Chollet is particularly close to veteran diplomat Richard C. Holbrooke, Obama's special envoy to Afghanistan and Pakistan, having served as his speechwriter at the United Nations. Most recently a senior fellow at the Center for a New American Security, Chollet will help Slaughter -- an academic from Princeton -- navigate Washington's policy world.
Clinton is also looking for an assistant secretary for public affairs. Candidates include two Clinton White House veterans. Calvin Mitchell, now executive vice president of communications at the New York Fed, was director of public affairs at the National Security Council and assistant press secretary at the Clinton White House.
Mary Ellen Glynn, now gone private at Pyramid Communications on the West Coast, had been spokeswoman for former U.N. ambassador Holbrooke, a spokeswoman at State and White House deputy press secretary. Also oft-mentioned is Doug Hattaway, a Hillary Clinton spokesman during the campaign who's developed a communications business in Boston.

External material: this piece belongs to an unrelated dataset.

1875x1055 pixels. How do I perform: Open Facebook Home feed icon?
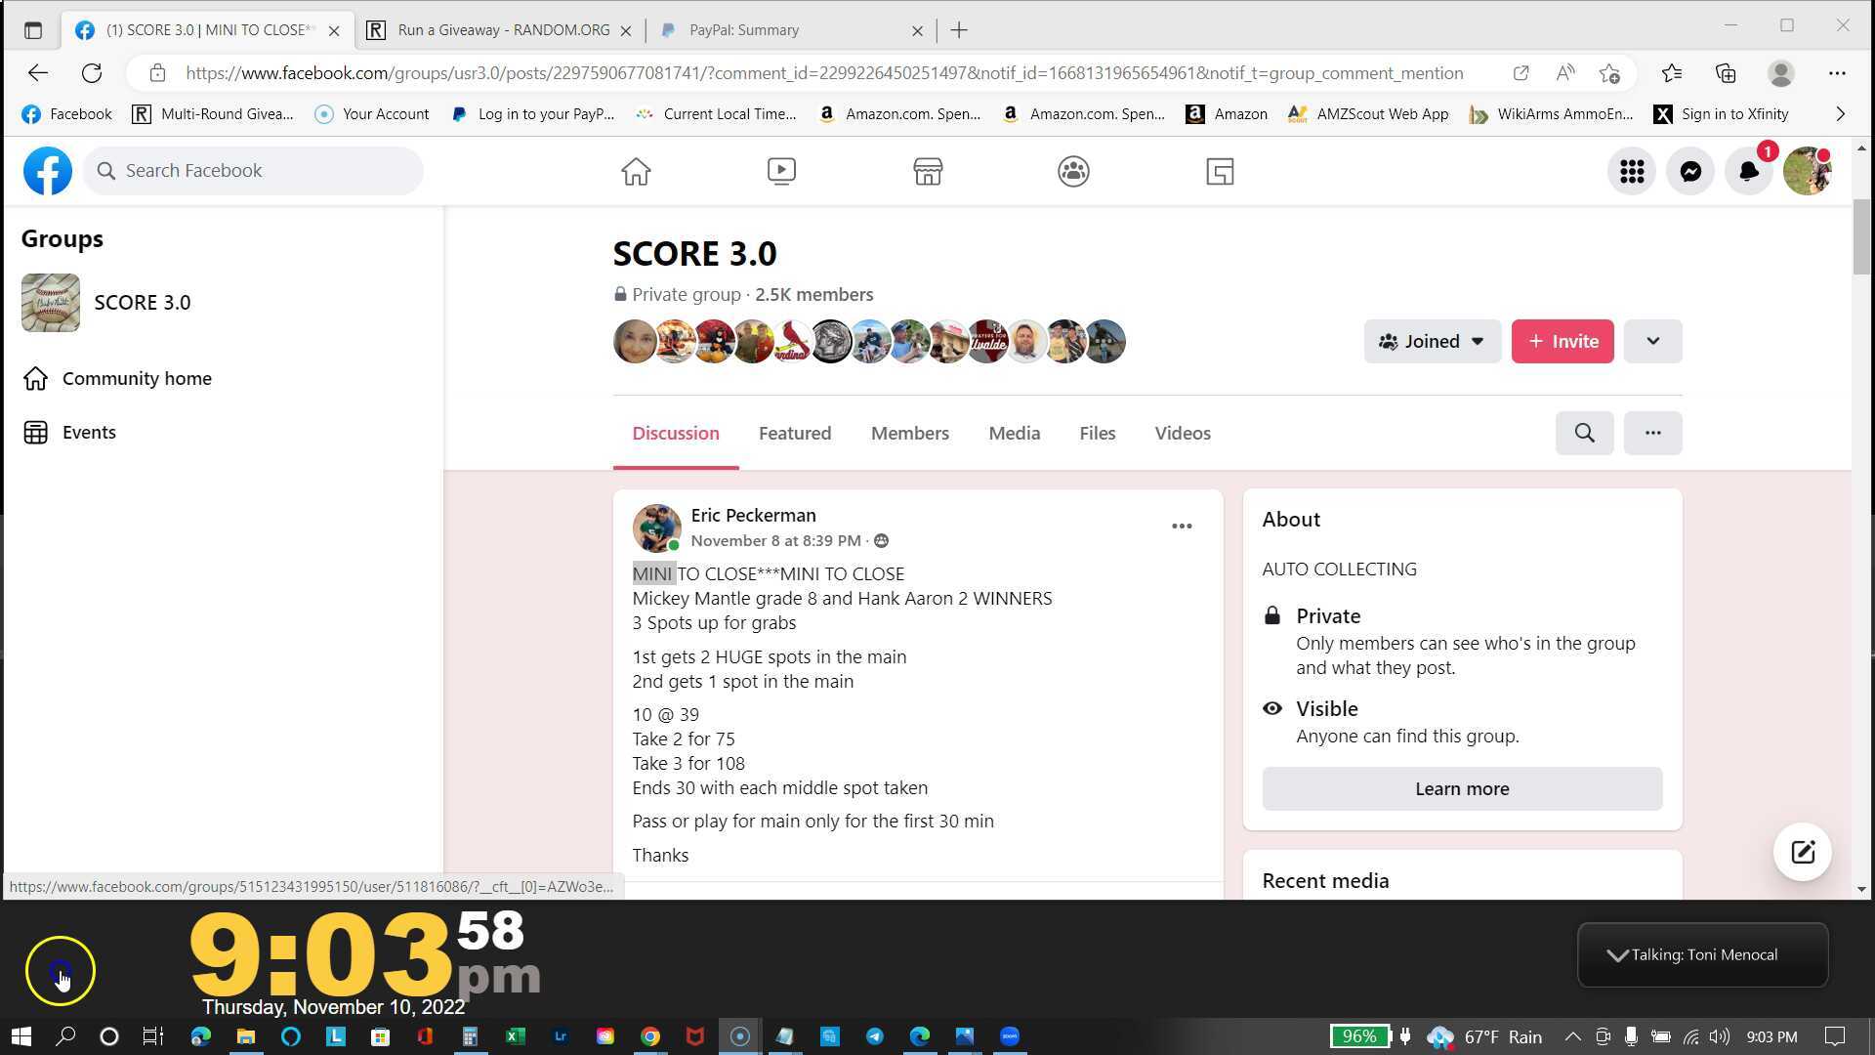pyautogui.click(x=636, y=172)
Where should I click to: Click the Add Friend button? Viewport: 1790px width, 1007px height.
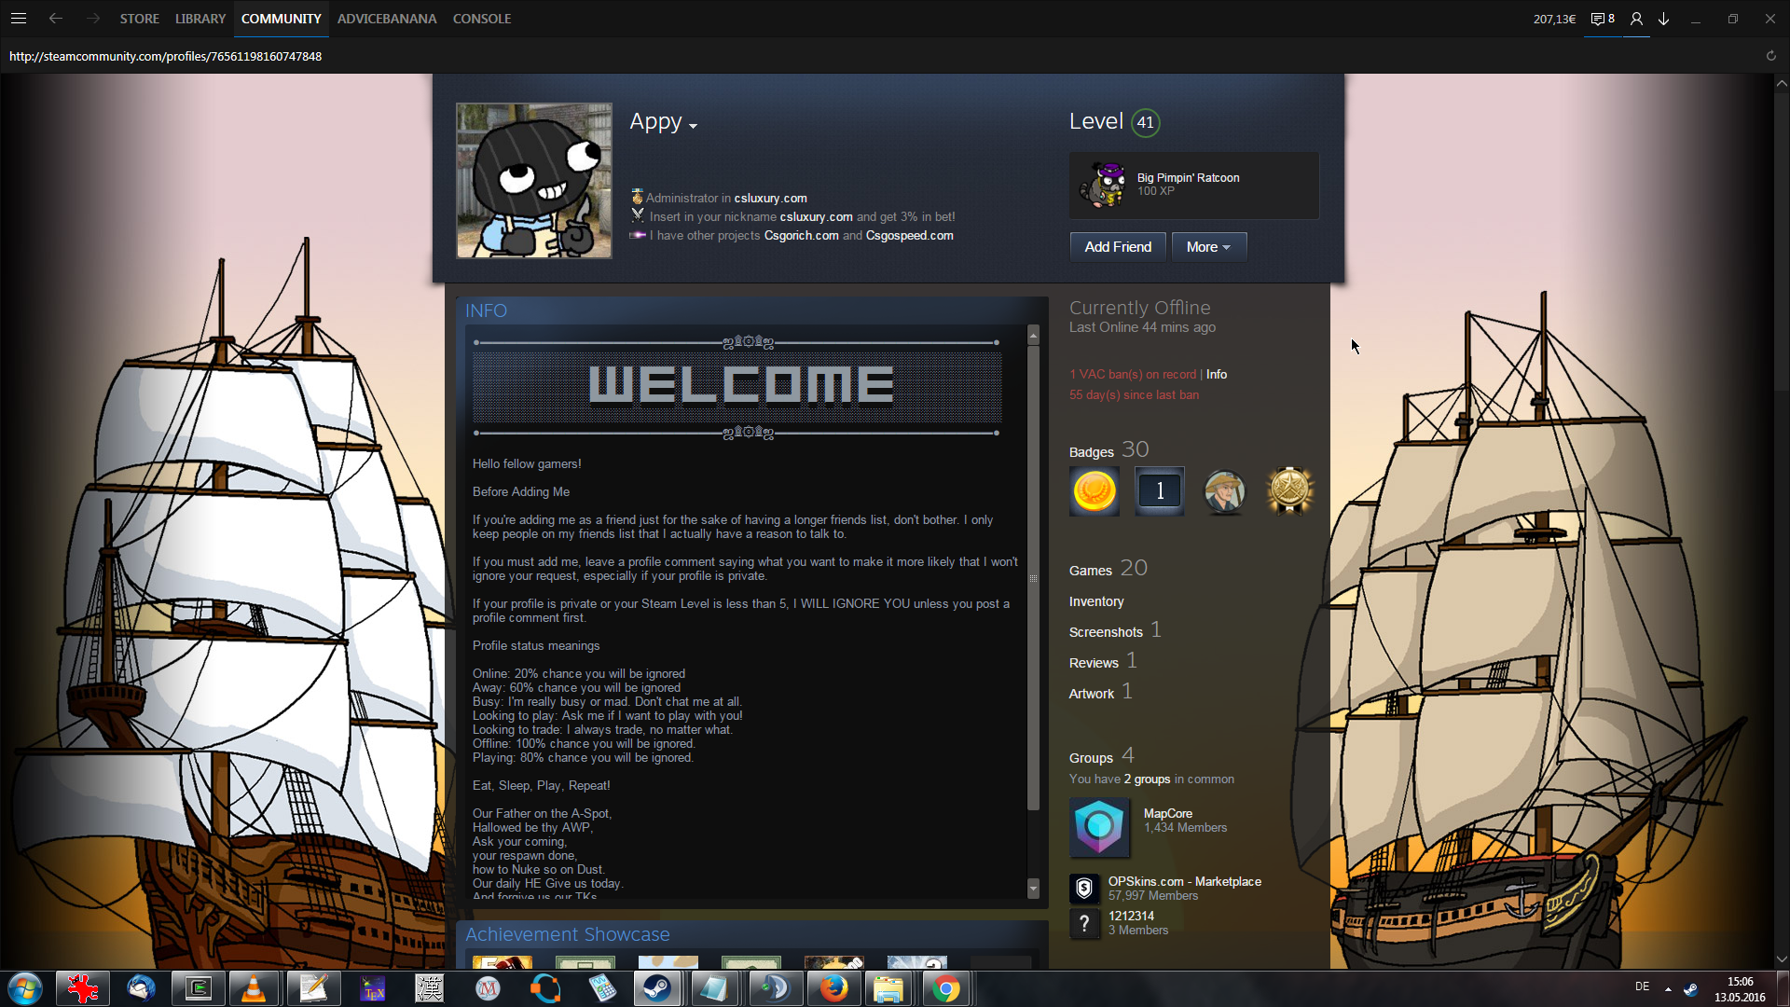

One question the Clinton folks are sorting out is whether the assistant secretary also handles the daily briefings to keep the media at bay. If the spokesman is not part of the secretary's inner circle, then his utility is much reduced, and the jackals will seek other game. But that means they'll have to work harder, which makes them surlier. That's why media folks like the models set by insiders such as Margaret Tutwiler or James P. Rubin at State or Michele Davis at Treasury.